LITTLE ROCK, Ark. » Colorful paintings created by children 60 years ago to depict life in Arkansas' World War II Japanese-American internment camps welcomed hundreds of former camp detainees and their families to Little Rock yesterday for the start of a four-day conference devoted to the long-neglected history of the camps.

Returning to Arkansas six decades after the war was an emotional experience for some and an educational experience for others.

For Marian Takagi of Honolulu, it was a chance to share with her daughter the journey her family was forced to take from Hawaii to southeastern Arkansas after the bombing of Pearl Harbor.

The night of Dec. 7, 1941, Takagi watched as her father, a sugar plantation worker, was arrested at the family's Hawaii home and led away to a detention center. A year later, Ta-kagi, her mother and six siblings were forced to leave Hawaii by a boat bound for California and then put on a train that took them to an internment camp in Arkansas.

It was Takagi's first time on the mainland.

"We were told our father was at Jerome, Ark., and we had 48 hours to join him," she said yesterday, standing in the University of Arkansas-Little Rock gallery where the artwork done by children at the camps -- depicting everything from their arrival in Arkansas by train to basketball games and dances -- was displayed.
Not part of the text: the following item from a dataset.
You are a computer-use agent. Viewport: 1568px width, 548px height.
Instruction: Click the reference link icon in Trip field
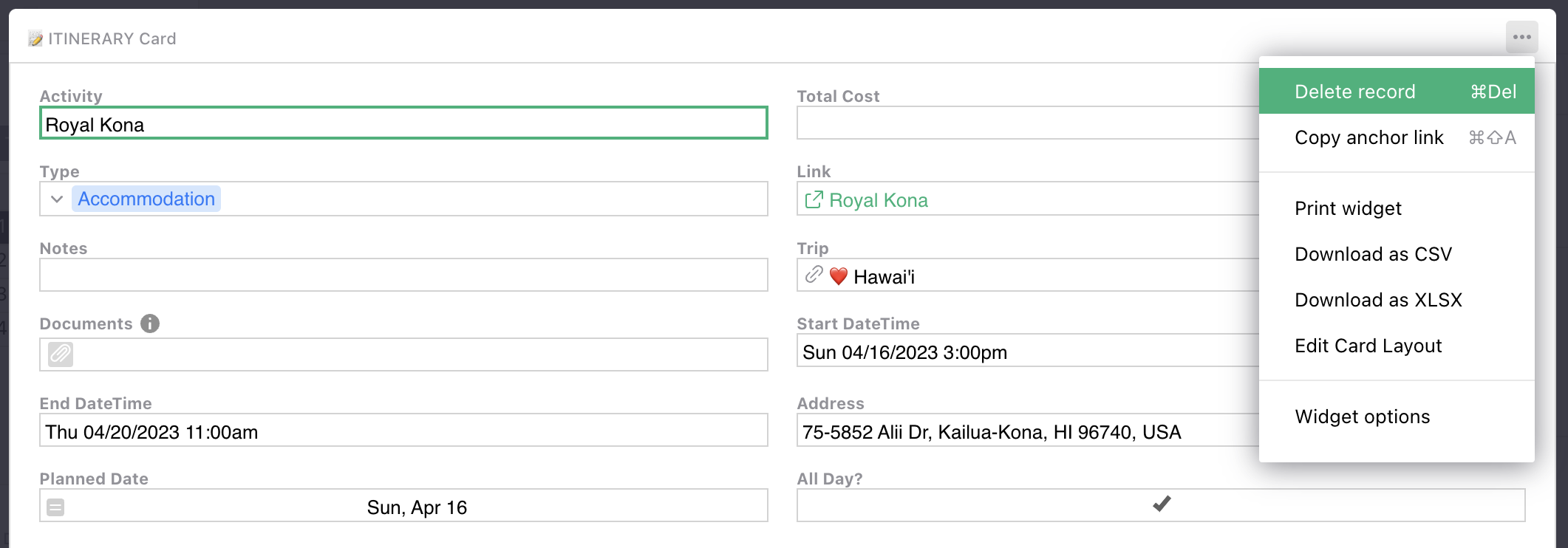(814, 275)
Takagi's sister, also from Hawaii, her daughter from California and another relative from Japan all traveled to Arkansas to attend the Life Interrupted National Conference. They are among the more than 1,300 camp survivors, family members, historians and others who have registered for the event, which was sponsored by the Little Rock-based Winthrop Rockefeller Foundation, the University of Arkansas at Little Rock and the Japanese-American National Museum.

More than 120,000 Japanese Americans were sent from the West Coast and Hawaii to 10 internment camps at the onset of the World War II. Eight camps were in the West; the Arkansas sites were the only ones in the South. Between 1942 and 1945, the two southeastern Arkansas camps at Jerome and Rohwer held 16,000 detainees.

While the camps in the West have long been the subject of books, documentaries and historical preservation efforts, the Arkansas conference marks the first time a large-scale effort has been made to tell the story of the Jerome and Rohwer camps.

The idea for the conference and the exhibits came when a board member of the Winthrop Rockefeller Foundation sent foundation director Sybil Jordan Hampton a note card decorated with reproductions of drawings done by children in the Arkansas camps.